What would the world look like if each of us came forward when there was a need with our five barley loaves and a couple of fish? I am sure that Jesus could have fed the crowd out of nothing, kind of like when manna fell from the sky to feed the traveling Israelites. But that is not how this story goes.

In each of the four gospels, there are six accounts of Jesus feeding thousands of people with just a few loaves and a few fish. The stories are almost identical in every way. John’s version of the story we just heard however, makes special mention of a small boy who has come to offer five barley loaves and two fish. Five barley loaves and two fish was a huge meal for a very poor family and this boy was most certainly offering his family’s entire supply of food. I am not sure what this little boy was thinking or what his family was thinking giving away all they had to help solve a problem that couldn’t possibly have been solved with their offering. But they did it anyway. Their faith allowed them to overlook the impossibility of their situation hoping instead in the compassion and mercy of Jesus. They must have been inspired by Jesus’ love for others.
The mention of this little boy is significant because in a way, it takes you and I and makes us an integral part of this story. We aren’t just simply part of the large crowd being fed anymore. Now we have two roles to play: recipients of God’s goodness and grace, but also active disciples using our hands to do God’s work in the world.

The mention of this little boy and his offering is significant because God took the sacrifice of this poor family, of this poor boy, and fed thousands and thousands of people with plenty left over. Most of the disciples thought the situation was at an impasse, there simply was no way to feed this many people from such a meager amount of food. But God took what was impossible for humans and made it possible. God took this poor family’s sacrifice and made it into a meal that all could share. And this is how you and I are integral to this story. We can insert ourselves into this act of love, of compassion, of mercy, we are hands doing God’s good work.
Like the little boy, from whose small hands came the tremendous sacrifice of his family’s food, our sacrifices on behalf of others, in whatever form they take, make a difference, we may not always understand how, but God tells us not to be afraid, to trust, to believe, to witness God’s love and compassion for all creation.

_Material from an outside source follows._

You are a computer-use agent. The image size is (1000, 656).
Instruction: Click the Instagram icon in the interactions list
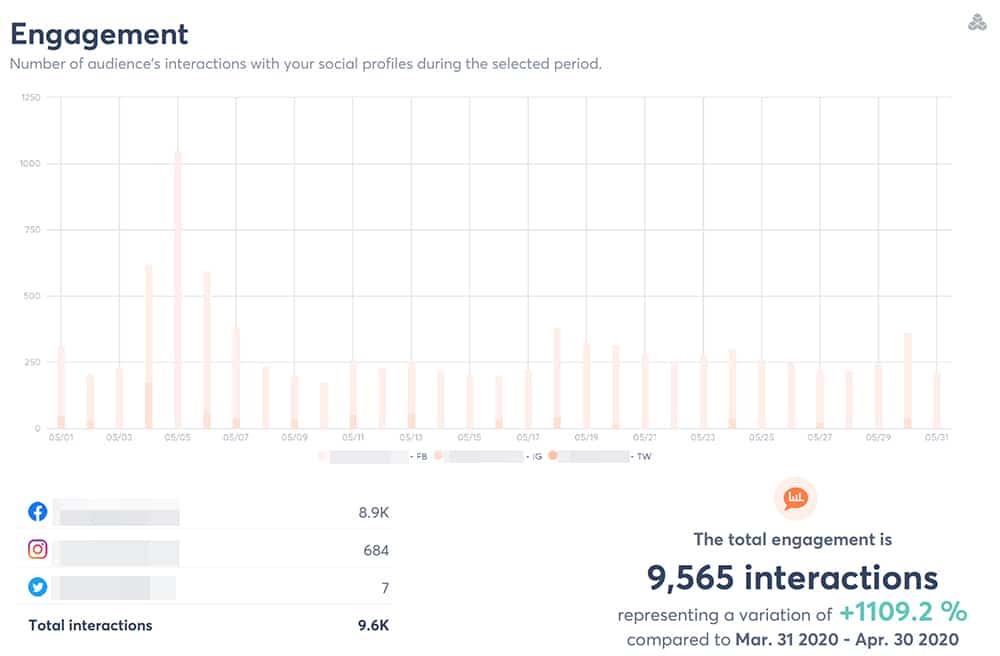click(38, 549)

As some of you may know, the motto of the ELCA is “God’s work, our hands.” And from June 18 to June 22, 35,000 pairs of hands were in New Orleans doing God’s work of compassion, healing, and restoration. Every three years the ELCA has a Youth Gathering and teenagers from all over the country come together to celebrate their love for God and participate in mission work to help others. This was their second time to New Orleans and over the course of their time there they were spread out across the city engaging in projects from repairing damaged high schools to cleaning up parks and wetlands. They were part of 400 service projects to benefit those in most need in New Orleans.
And at the end of the event, it was announced that these same teenagers had helped to raise over $400,000 dollars towards the ELCA’s clean water campaign. With this money hundreds of thousands of people will receive clean water in underdeveloped countries for years to come.

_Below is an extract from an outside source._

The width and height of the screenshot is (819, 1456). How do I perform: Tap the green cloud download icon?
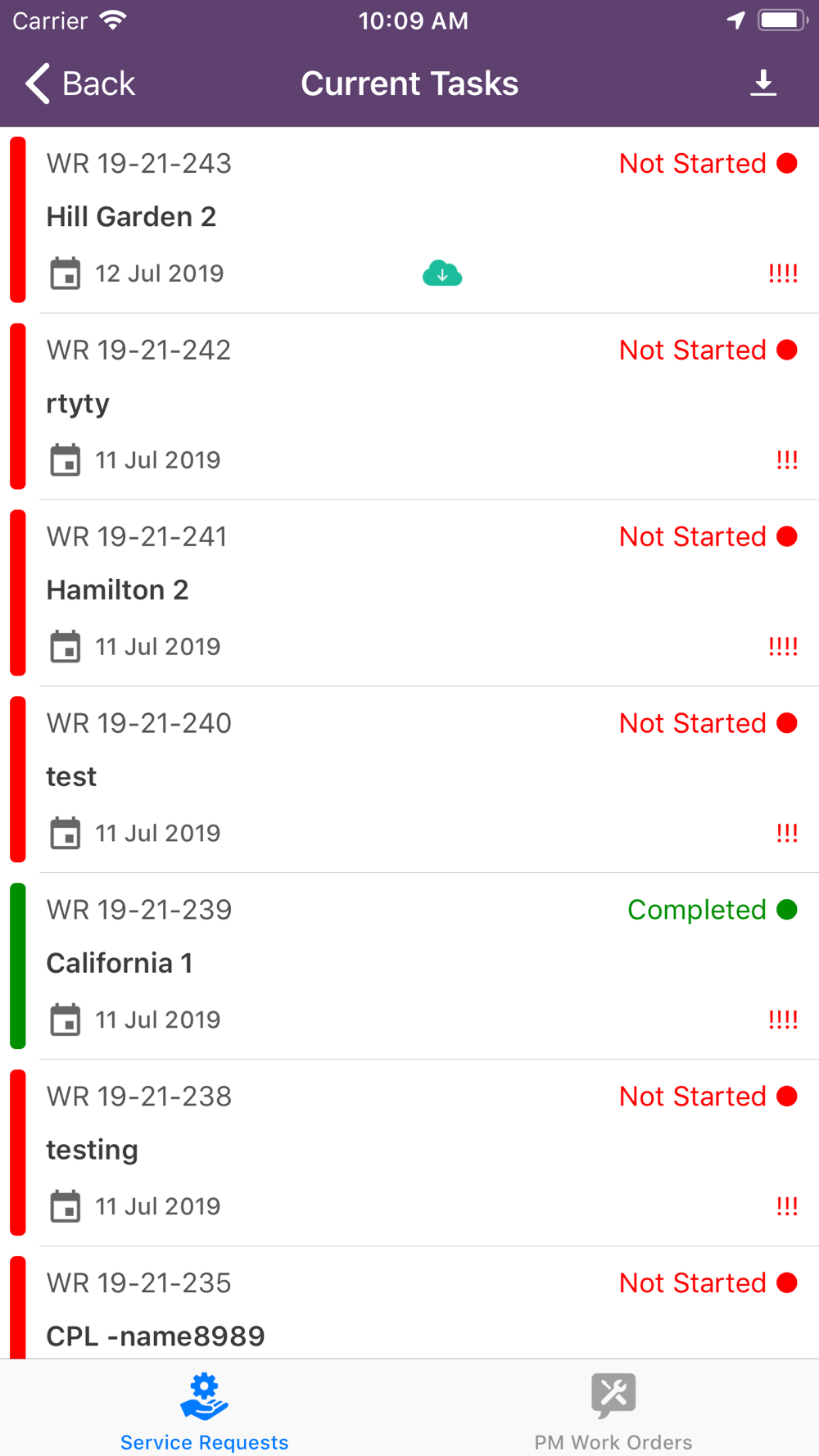pyautogui.click(x=442, y=274)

Awkward teenagers seem like unlikely partners to do God’s work in this world. A small poor boy with a meager meal seems like an unlikely partner to feed thousands of people. And we might think that we are unlikely partners. The little boy sacrificed all he had, all his family had. These teenagers sacrificed their summers to work for good and look at what God did with all of their sacrifices. We may think we have so little to offer, that what we can contribute is not likely to make any difference. I can assure you that I struggle with this too.

But the needs of this world do not go unanswered. The crowds follow Jesus because they desperately need him. They need healing, they need consolation, they need hope. And they need food. And Jesus doesn’t hold anything back from them.
These feeding stories parallel the story of Jesus as our Eucharistic meal. In each of these stories Jesus takes the bread, gives thanks for it, brakes it, and gives it to all who are hungry and have come to eat. Jesus does the same as he offers his body to us in the Eucharist. He gives us his very flesh and shows us that his body is meant for all.

God shows us that our work is not in vain, that our small hands doing God’s great work in this world will not fail. God renews creation, heals, restores, and feeds through each and every one of us. What would the world look like if when there was a need, we showed up with five barley loaves and two fish?